Exercise: Please keep pictures out of the copy, and print exactly the lines from the one containing "At what coordinates should I click to accomplish: Open" through the end of the records.
[Records provided — start]
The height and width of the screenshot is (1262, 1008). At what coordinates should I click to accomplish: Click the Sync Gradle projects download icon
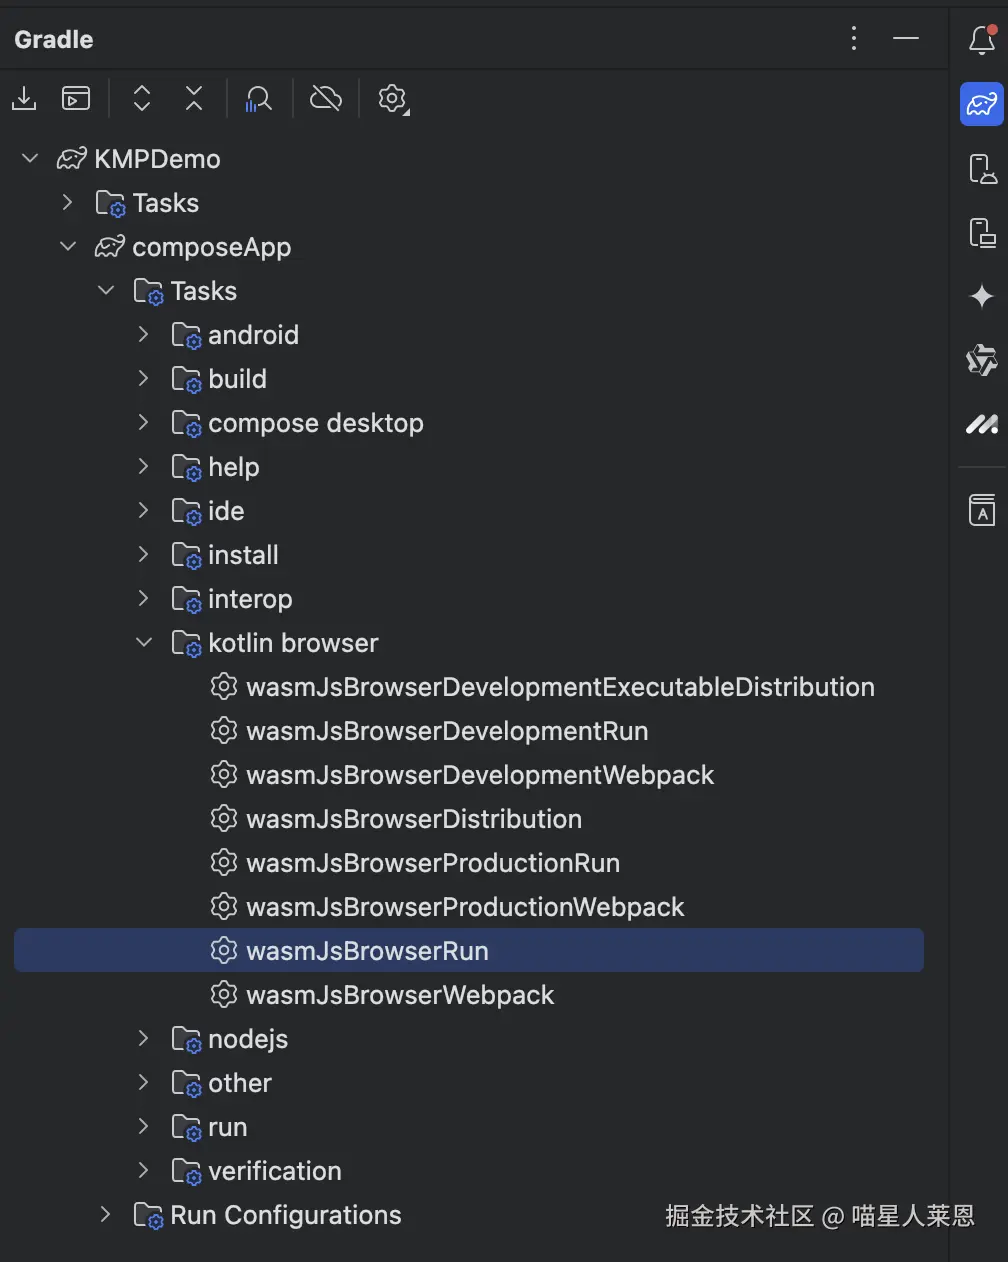point(24,98)
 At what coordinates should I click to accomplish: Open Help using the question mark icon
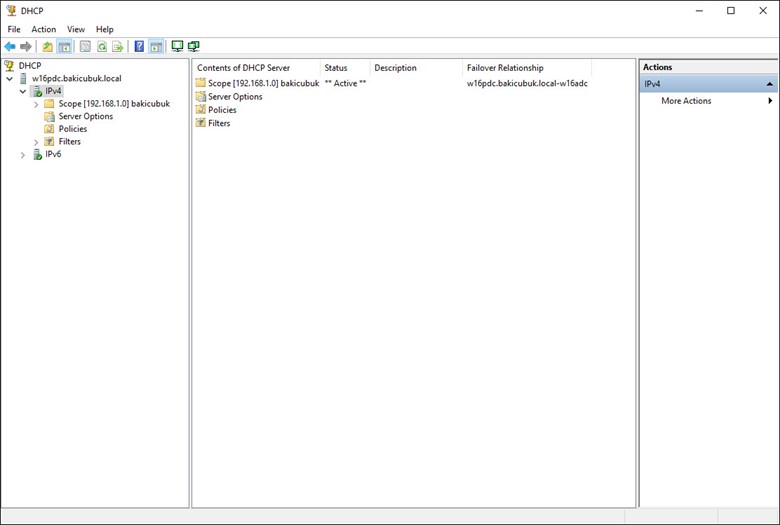(x=139, y=47)
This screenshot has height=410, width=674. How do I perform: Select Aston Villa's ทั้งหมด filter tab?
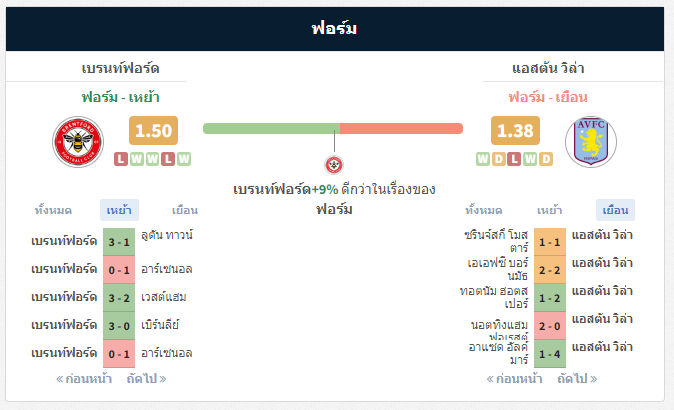pos(484,210)
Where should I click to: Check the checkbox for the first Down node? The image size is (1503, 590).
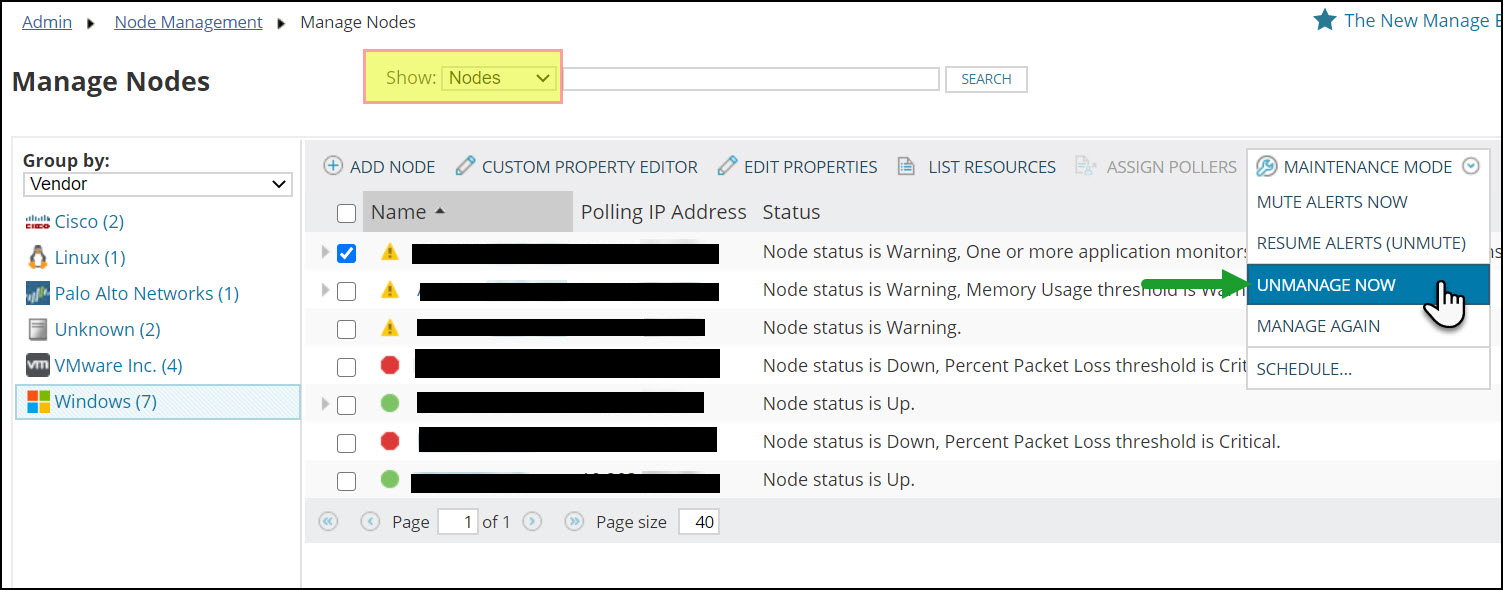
[Records provided — finish]
Written reply:
 At what coordinates should I click to accomplish: Open Help using the question mark icon
(x=139, y=47)
This screenshot has height=410, width=674. How do I perform: Select Aston Villa's ทั้งหมด filter tab?
pos(484,210)
Where should I click to: Check the checkbox for the first Down node? The image size is (1503, 590).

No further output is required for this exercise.